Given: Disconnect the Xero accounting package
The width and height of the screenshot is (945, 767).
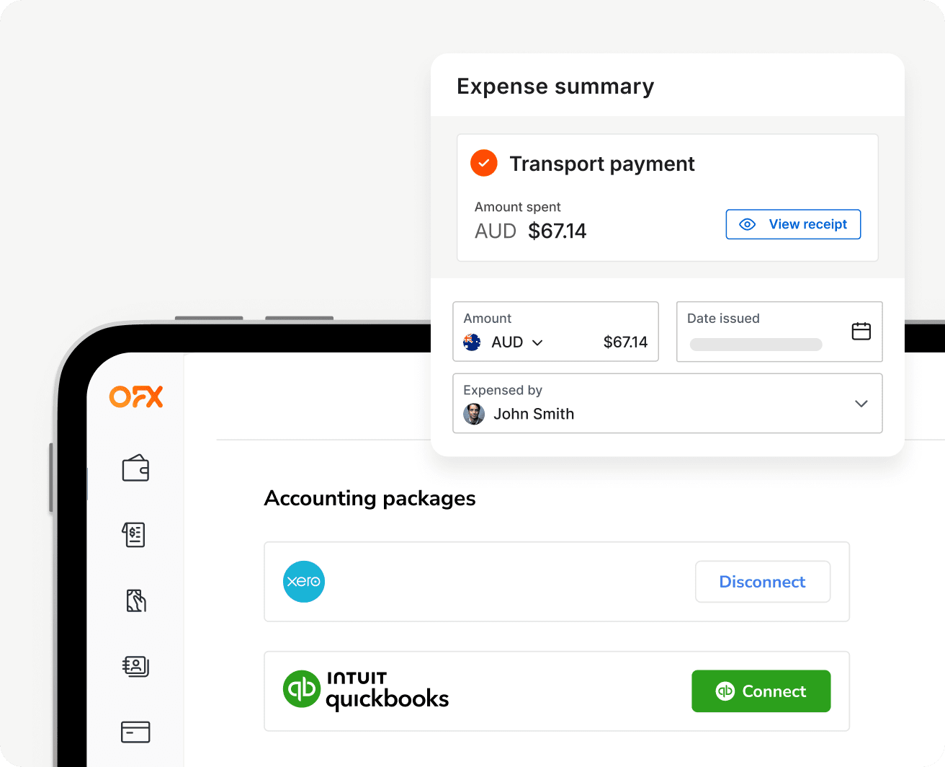Looking at the screenshot, I should click(x=762, y=582).
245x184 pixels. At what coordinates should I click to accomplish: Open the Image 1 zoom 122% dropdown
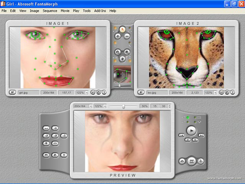pos(87,92)
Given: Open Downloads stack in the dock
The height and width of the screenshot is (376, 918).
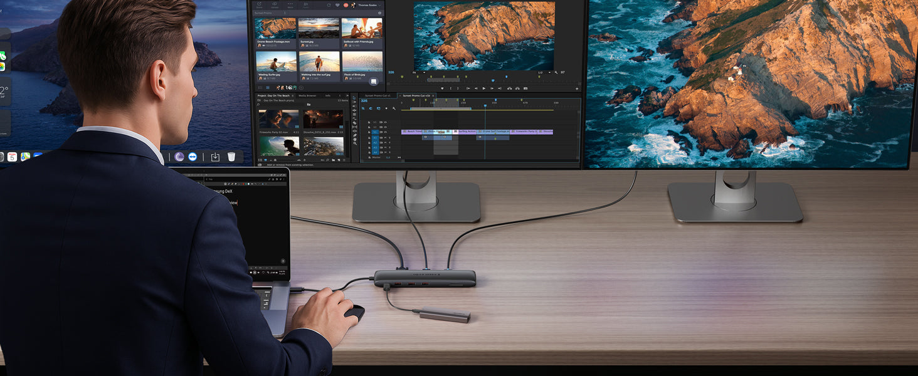Looking at the screenshot, I should point(215,157).
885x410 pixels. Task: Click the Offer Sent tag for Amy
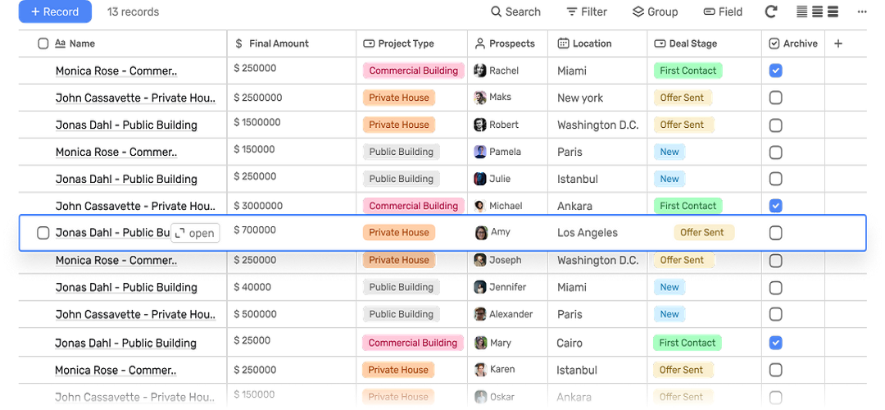[702, 233]
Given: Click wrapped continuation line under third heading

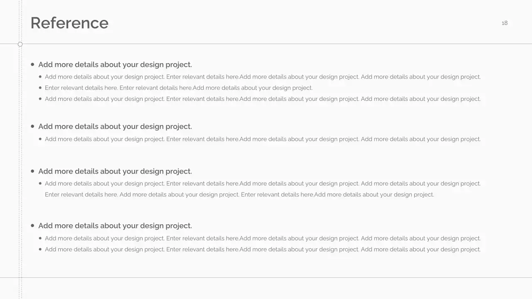Looking at the screenshot, I should click(239, 195).
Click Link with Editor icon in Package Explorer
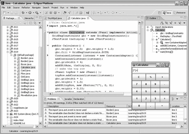The image size is (189, 134). click(35, 23)
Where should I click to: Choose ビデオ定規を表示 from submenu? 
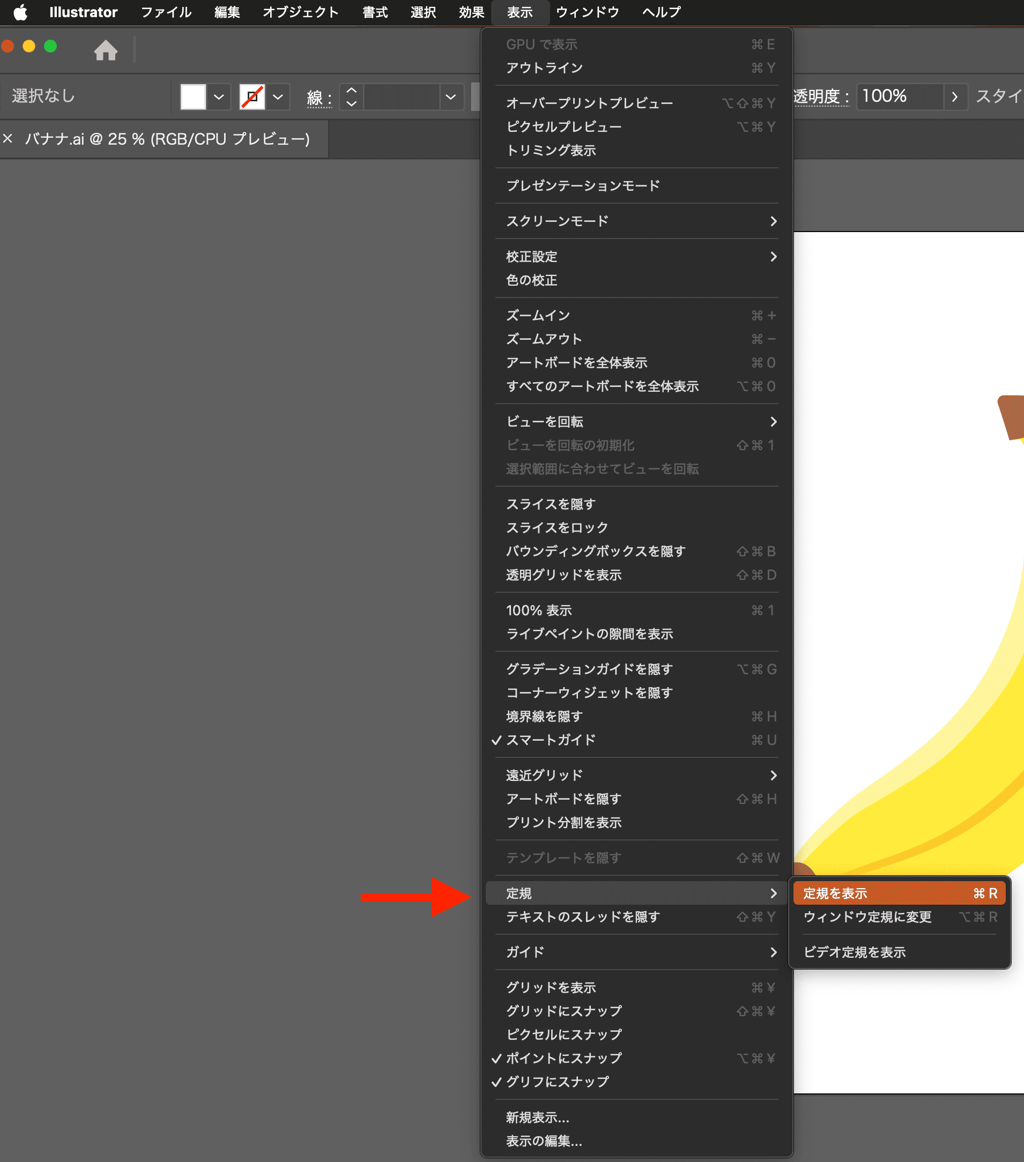(854, 952)
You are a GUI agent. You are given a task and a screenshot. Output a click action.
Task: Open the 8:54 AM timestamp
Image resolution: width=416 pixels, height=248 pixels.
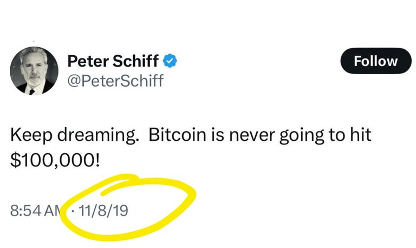tap(36, 211)
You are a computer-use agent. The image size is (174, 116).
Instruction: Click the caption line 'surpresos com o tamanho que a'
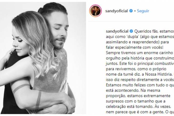click(x=136, y=101)
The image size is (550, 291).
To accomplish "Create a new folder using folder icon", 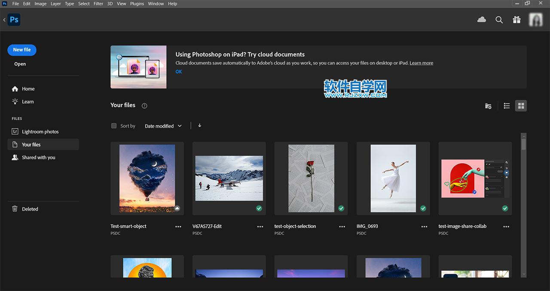I will (488, 106).
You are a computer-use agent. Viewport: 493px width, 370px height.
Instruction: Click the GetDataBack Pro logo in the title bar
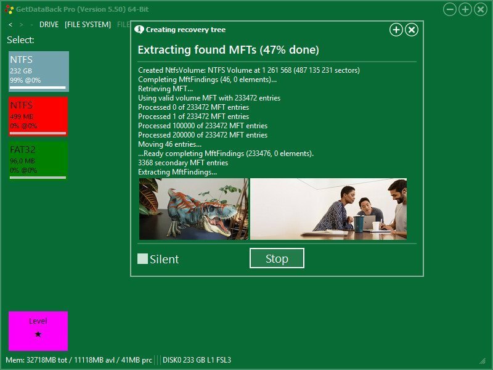[7, 9]
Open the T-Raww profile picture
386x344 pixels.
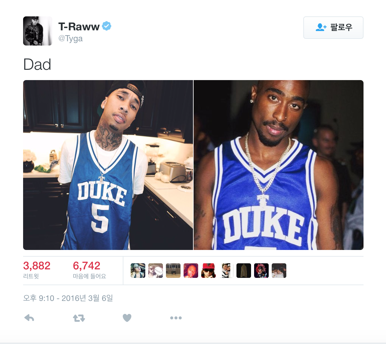pos(38,31)
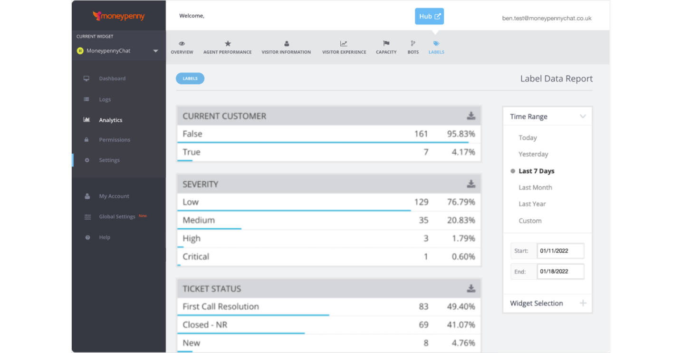Screen dimensions: 682x353
Task: Download the Ticket Status label data
Action: [471, 288]
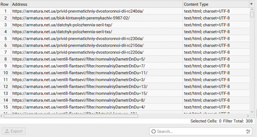The width and height of the screenshot is (257, 137).
Task: Click row number 15 cell
Action: tap(5, 107)
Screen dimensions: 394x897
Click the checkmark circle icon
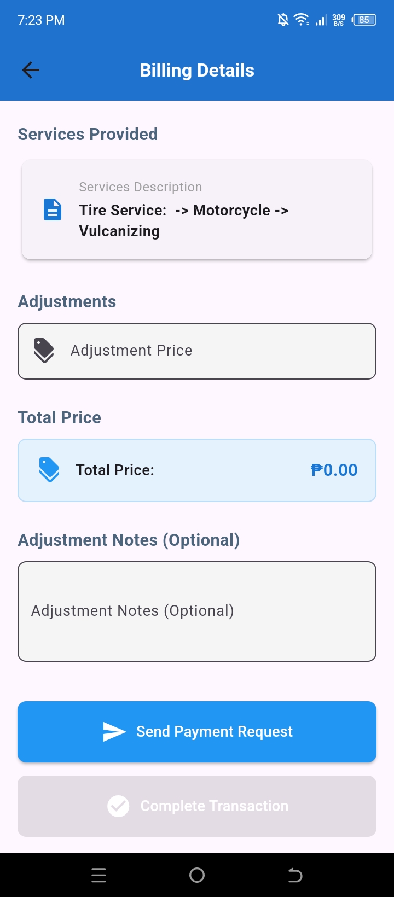tap(118, 806)
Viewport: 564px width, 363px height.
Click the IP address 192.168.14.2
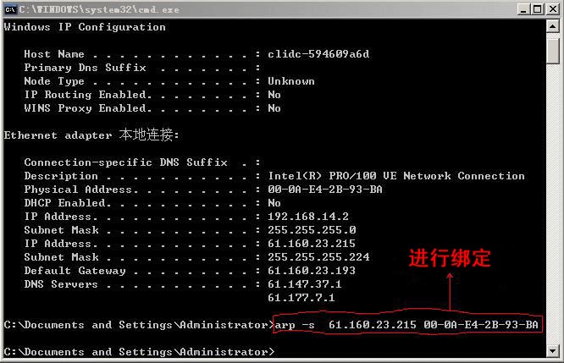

════════

■ EXERCISE DETAILS
This exercise asks for an exact copy of the lines from the first one in the data through the line that contains "You are a computer-use agent. The", pictures excluded.

■ RESULT OF THE EXERCISE
Given: Disconnect the Xero accounting package
The width and height of the screenshot is (945, 767).
Looking at the screenshot, I should click(x=762, y=582).
245x184 pixels. At what coordinates should I click to accomplish: Open the Image 1 zoom 122% dropdown
pos(87,92)
Given: Open Downloads stack in the dock
The height and width of the screenshot is (376, 918).
Looking at the screenshot, I should point(215,157).
885x410 pixels. Task: Click the Offer Sent tag for Amy
[702, 233]
Given: Click wrapped continuation line under third heading

Looking at the screenshot, I should click(239, 195).
Click Link with Editor icon in Package Explorer
The image size is (189, 134). click(35, 23)
Where should I click to: Choose ビデオ定規を表示 from submenu? 
(854, 952)
You are a GUI agent. You are given a task and a screenshot. Output a click action.
Task: Open the 8:54 AM timestamp
Image resolution: width=416 pixels, height=248 pixels.
tap(36, 211)
You are a computer-use agent. The image size is (174, 116).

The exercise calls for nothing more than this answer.